Healthcare procurement cycles are measured in geological time. You know how long it takes to get a new software vendor approved at a major health system? 18-24 months on average. That includes security reviews, compliance audits, legal reviews, and approximately 847 committee meetings where someone always says "but what about HIPAA?"

The Competition Isn't Other Startups

The real competition isn't other healthcare AI companies - it's the status quo. Healthcare organizations have billions invested in legacy systems that barely work but are "good enough" to pass audits. When you're a CTO at a health system, you don't get fired for sticking with the terrible system everyone else uses. You do get fired for implementing something new that breaks and takes down the EHR during flu season.

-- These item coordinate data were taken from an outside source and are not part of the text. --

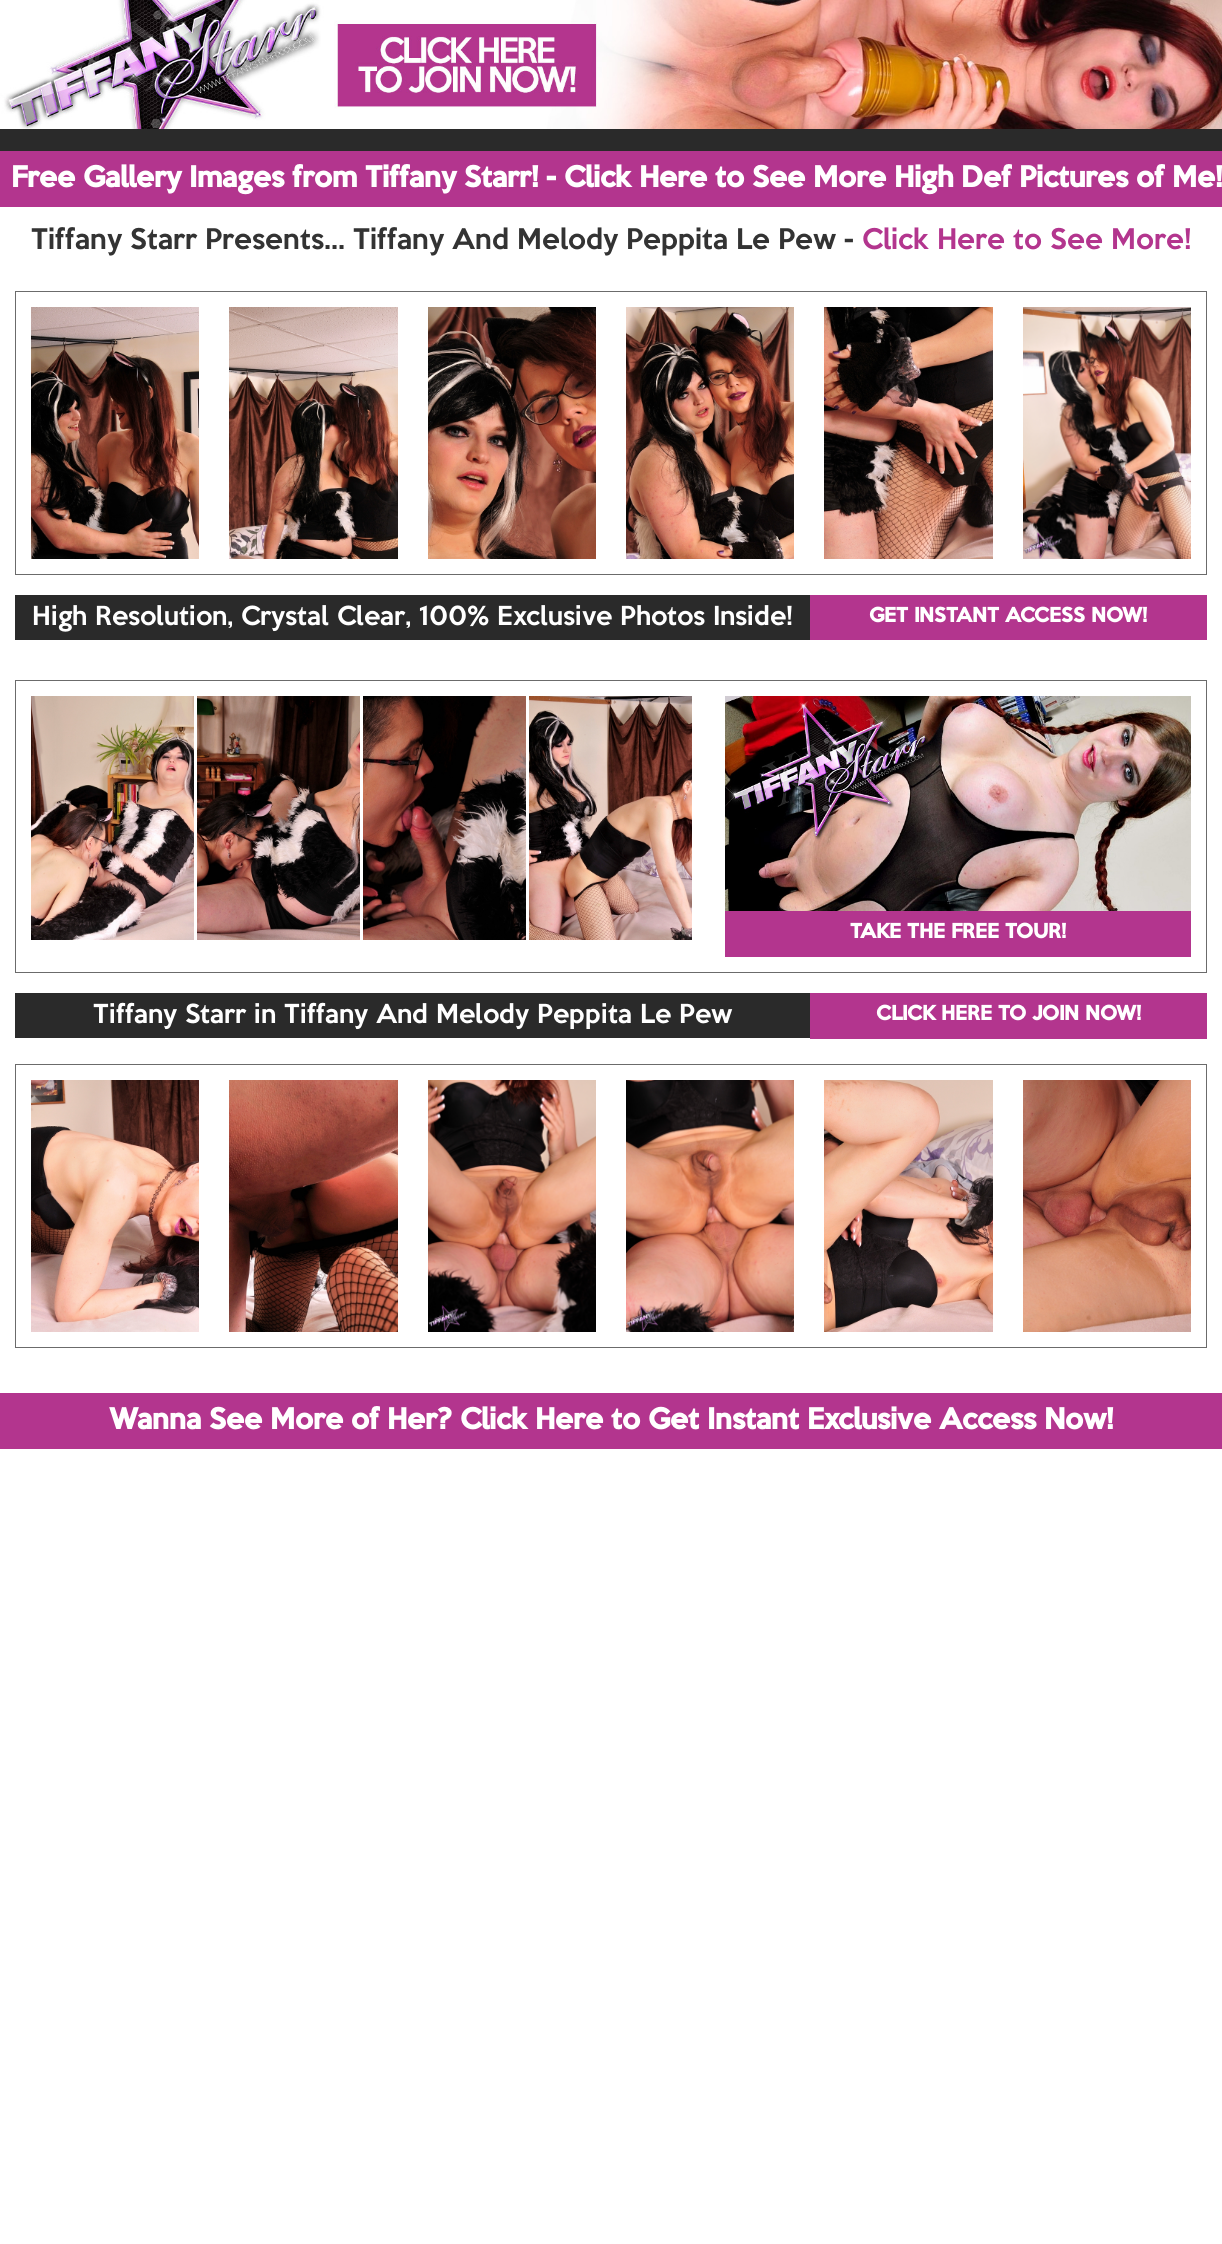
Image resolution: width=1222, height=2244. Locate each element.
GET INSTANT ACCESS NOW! (1008, 617)
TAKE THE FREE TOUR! (958, 933)
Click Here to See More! (1026, 241)
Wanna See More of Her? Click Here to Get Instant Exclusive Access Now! (611, 1421)
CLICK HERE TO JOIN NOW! (1008, 1015)
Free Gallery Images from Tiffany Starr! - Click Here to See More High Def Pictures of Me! (616, 179)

"Administrative automation remains underserved" isn't a market opportunity - it's a sign that the market doesn't actually want to be served. If there was real demand for fixing prior authorizations, UnitedHealthcare would have automated them years ago. They don't want them fixed because slow authorizations save them money.

The Regulatory Reality Check

Here's what Butt's "unique credibility" means: he knows exactly which regulations will kill this startup. HIPAA compliance alone will eat half their runway. FDA oversight of AI medical devices will eat the other half. By the time they navigate the regulatory maze, their technology will be obsolete and their competitors will be funded by insurance companies with infinite money.

Healthcare doesn't move fast and break things. Healthcare moves slowly and audits everything twice. That's not a bug - it's a feature designed to prevent liability lawsuits when someone's grandma dies because the AI misread her chart.

This funding round is $29.7 million to learn what everyone else already knows: healthcare wants to buy solutions to problems they don't actually want solved.